Pear, common name for about 20 species of trees of a genus in the rose family,
and for their fruit. The common pear is native to Europe; the Chinese sand pear
is native to the Orient. Both species are extensively cultivated for their fruit
in cool, humid, temperate regions throughout the world.
Under cultivation, standard pear trees attain heights of up to 9 m (30 ft),
with trunks 30 cm (12 in) or more in diameter. The leaves are oval and simple
and, unlike those of the apple, smooth and glossy. The white flowers, which are
borne in umbels, have five sepals, five petals, many stamens, and a single pistil.
The fruit is a pome, juicier than the apple, and varying from apple-shaped to
teardrop-shaped. Among different varieties, the thin skin varies in color from
light yellow and green through red and brown. The thick flesh varies in flavor
among different varieties. In young, unripe common pears, and in young and
mature Chinese sand pears, the flesh contains numerous gritty cells called stone
cells.
Pears are gathered from the trees before they are completely ripe and are
allowed to ripen in storage. Cold retards ripening, and heat speeds it. Pears
are eaten fresh and canned.
Commercial pear production in the United States averages about 700,000 metric
tons annually. The best North American pear-growing districts are in
California, Washington, and Oregon and, to a lesser degree, in the
northern United States from New England to the Great Lakes and in lower Canada.
Pears are grown extensively in home orchards in the United States.

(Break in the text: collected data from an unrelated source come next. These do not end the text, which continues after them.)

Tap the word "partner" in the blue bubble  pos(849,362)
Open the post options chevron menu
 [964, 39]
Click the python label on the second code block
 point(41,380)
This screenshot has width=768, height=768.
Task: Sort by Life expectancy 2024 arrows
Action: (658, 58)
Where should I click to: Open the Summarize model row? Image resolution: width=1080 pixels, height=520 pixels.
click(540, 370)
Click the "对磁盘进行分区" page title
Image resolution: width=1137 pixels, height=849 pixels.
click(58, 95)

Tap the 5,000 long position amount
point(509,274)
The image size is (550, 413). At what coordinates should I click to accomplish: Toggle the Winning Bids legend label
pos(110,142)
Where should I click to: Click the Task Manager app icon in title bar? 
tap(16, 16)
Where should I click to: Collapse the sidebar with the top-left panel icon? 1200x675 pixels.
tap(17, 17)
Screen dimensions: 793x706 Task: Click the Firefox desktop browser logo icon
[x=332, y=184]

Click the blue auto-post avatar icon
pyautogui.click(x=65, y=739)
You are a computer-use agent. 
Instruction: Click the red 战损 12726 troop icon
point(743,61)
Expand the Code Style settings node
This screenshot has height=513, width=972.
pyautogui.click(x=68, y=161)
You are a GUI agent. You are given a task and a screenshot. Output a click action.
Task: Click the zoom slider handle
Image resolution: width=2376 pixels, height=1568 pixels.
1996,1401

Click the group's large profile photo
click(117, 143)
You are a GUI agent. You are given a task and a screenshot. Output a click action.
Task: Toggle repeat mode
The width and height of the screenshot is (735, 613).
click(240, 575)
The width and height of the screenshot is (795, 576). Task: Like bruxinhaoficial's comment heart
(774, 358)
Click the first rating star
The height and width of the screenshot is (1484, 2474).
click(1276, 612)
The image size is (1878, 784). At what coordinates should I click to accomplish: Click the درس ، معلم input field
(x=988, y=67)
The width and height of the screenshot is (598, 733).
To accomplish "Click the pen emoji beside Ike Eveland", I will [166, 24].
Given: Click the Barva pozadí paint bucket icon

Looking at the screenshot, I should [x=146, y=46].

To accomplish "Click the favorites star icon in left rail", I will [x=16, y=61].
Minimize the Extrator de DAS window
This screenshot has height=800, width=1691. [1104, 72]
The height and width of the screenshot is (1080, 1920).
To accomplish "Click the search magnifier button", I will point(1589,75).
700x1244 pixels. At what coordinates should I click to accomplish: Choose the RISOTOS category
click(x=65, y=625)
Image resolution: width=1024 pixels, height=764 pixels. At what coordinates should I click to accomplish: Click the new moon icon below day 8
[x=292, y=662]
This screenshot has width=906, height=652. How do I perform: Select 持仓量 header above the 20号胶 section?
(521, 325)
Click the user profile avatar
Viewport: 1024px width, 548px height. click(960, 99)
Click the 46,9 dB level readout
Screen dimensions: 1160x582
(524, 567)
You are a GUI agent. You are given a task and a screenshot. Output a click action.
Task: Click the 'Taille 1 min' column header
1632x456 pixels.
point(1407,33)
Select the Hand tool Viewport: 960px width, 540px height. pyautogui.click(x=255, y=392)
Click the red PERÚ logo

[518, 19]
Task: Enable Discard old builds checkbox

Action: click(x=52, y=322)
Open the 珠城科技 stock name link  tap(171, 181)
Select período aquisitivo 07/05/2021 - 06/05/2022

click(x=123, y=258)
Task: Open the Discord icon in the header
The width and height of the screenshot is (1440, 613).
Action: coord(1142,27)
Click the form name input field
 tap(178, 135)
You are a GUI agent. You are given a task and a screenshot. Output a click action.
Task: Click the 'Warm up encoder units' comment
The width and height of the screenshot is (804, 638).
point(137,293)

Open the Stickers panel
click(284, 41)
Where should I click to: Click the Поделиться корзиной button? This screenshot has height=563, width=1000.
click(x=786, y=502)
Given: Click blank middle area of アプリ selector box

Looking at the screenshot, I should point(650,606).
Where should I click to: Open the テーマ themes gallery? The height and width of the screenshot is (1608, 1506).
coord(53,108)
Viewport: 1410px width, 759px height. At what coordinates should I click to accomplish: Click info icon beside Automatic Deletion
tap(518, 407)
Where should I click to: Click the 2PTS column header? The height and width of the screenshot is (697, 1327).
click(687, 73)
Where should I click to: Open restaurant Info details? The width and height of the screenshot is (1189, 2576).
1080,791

Most pear varieties may be grown in either standard or dwarf sizes. Dwarf pears
are propagated by grafting a pear scion on a quince stock. Angoul?e, Elizabeth,
Louis Bonne, and Deal pears are desirable dessert varieties usually cultivated
as dwarfs. Anjou, Boussoc, and Tyson pears are about equally good in either
standard or dwarf sizes. Bosc, Washington, and Dix pears are usually grown as
dwarfs by a type of grafting called double working, in which stocks are grafted
onto stocks that have previously been dwarfed by grafting on quince. Bartlett,
Seckel, and Doyenn?pears are usually grown in standard sizes.
Basic Nutritional Facts: Pears contain about 16 percent carbohydrate and
negligible amounts of fat and protein. They are good sources of the B-complex
vitamins and also contain vitamin C; in addition, they contain small amounts of
phosphorus and iodine.
Detailed nutritional informatin can be found by searching the
USDA Nutritional Database
. Enter "Asian Pear" (no quotes) as the keyword and select the link and report
of interest.
Scientific classification:
Pears belong to the family Rosaceae. The common pear is classified as Pyrus
communis and the Chinese sand pear as Pyrus pyrifolia.